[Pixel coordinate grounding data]
^^^^^^^^

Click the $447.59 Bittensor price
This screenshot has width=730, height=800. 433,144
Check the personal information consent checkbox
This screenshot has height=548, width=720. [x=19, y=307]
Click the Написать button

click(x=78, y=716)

^^^^^^^^

- [Directions for this task] Including any blank lines, repeat the data exactly.

- [Written answer]
Click the $447.59 Bittensor price
This screenshot has width=730, height=800. 433,144
Check the personal information consent checkbox
This screenshot has height=548, width=720. [x=19, y=307]
Click the Написать button

click(x=78, y=716)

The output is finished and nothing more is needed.